Adventures in Baking 101: Stollen, Coconut-Cream Cheese Brownies

Baking class, week thirteen. Stollen (pronounced “shtollen”) is a traditional German bread, usually served during the Christmas season. Our instructor, Chef Dennis, was raised in Germany and used to eat stollen as a child, so perhaps he has a fondness for it. After trying it, I know I do.

The final stollen, dusted with powdered sugar.

Stollen is sometimes described as a cake but it strikes me as more of a bread, as it’s made with yeast and has a bread-like crumb. It’s not very sweet, except for all the additions studding the loaf, which in our case included dried cherries, raisins, candied orange peel, and toasted almonds. The recipe calls for the raisins to be soaked in rum, and I’m sure that would have been terrific, but no alcohol is allowed on school grounds so I’ll have to save that for when I make stollen at home (which I will).
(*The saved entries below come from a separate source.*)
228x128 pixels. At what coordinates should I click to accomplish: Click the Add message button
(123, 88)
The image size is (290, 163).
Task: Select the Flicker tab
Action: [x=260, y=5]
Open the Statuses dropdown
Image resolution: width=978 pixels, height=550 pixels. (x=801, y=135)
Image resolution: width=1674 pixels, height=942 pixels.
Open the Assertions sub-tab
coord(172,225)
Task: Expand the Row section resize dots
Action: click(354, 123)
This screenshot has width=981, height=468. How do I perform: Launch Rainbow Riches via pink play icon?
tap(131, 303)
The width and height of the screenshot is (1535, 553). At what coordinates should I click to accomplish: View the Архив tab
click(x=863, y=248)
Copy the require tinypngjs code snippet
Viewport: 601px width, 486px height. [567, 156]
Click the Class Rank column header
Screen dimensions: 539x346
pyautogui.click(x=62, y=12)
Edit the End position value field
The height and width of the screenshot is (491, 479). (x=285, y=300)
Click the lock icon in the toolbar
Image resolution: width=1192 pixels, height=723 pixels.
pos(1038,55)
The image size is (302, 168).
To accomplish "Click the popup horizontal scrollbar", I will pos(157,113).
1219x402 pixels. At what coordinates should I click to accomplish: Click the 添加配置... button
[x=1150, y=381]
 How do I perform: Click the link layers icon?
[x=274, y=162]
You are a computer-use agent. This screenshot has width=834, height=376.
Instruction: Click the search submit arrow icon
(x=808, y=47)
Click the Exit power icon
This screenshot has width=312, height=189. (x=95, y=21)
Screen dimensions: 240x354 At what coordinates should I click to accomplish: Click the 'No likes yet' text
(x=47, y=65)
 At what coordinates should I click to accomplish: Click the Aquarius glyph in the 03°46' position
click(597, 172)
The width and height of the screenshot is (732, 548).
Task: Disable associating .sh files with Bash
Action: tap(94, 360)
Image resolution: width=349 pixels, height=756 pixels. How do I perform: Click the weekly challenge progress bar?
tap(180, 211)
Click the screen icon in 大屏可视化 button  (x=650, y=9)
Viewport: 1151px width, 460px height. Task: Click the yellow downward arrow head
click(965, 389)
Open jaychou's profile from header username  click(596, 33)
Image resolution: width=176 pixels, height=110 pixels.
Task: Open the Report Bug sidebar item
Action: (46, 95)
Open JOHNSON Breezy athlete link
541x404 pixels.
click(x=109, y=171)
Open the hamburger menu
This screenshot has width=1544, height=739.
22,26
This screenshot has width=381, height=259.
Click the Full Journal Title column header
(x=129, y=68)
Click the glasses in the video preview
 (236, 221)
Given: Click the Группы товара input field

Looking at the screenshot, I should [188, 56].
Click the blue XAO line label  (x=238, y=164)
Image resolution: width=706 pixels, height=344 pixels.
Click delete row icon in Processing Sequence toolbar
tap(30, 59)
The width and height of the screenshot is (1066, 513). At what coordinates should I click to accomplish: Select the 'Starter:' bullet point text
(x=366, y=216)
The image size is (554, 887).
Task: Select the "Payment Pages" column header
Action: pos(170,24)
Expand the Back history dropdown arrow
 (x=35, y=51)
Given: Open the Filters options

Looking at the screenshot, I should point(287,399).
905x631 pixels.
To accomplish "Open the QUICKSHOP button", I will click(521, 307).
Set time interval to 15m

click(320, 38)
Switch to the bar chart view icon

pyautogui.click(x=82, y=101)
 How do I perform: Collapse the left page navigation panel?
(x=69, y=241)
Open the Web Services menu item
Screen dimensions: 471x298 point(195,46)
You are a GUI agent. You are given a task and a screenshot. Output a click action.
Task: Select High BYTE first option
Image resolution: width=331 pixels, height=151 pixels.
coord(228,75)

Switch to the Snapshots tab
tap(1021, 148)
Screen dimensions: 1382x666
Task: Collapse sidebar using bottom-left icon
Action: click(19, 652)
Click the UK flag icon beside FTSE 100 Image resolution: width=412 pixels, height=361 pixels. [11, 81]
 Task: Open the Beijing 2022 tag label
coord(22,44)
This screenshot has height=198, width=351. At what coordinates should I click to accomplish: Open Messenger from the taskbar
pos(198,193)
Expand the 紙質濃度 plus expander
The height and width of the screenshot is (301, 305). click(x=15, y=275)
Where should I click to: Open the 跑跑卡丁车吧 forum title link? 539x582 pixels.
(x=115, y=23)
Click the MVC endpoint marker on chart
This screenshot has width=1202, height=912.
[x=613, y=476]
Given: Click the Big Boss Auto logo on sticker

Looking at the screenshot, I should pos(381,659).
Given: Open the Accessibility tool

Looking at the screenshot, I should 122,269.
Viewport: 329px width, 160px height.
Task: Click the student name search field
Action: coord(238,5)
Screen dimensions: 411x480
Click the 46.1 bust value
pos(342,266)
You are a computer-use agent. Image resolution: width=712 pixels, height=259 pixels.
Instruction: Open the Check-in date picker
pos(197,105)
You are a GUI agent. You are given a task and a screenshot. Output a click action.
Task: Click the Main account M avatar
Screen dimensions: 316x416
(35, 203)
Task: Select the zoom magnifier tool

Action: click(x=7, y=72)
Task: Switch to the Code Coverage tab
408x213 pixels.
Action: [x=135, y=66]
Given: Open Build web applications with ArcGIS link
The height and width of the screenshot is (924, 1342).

Stollen cut open to show the raisins, dried cherries, and almonds inside.
The large chunk in the lower right corner is marzipan.

Stollen’s real kicker is a log of marzipan, or sweetened almond paste, that runs through the center of the loaf. After mixing and rising, the stollen dough is rolled into an oval about 3/4” thick. A chunk of marzipan is shaped into a log about an inch thick, then placed on top of the dough. The dough is folded over—completely encasing the marzipan—brushed with egg wash, then baked.

Europeans have a fondness for marzipan, which they consume in various forms throughout the year, especially during the Christmas holidays. On the other hand many Americans, including some of the students in the baking class, seem to be wary of marzipan, like they consider it a bit weird. I assume Chef Dennis is intentionally exposing us to foods outside our comfort zones.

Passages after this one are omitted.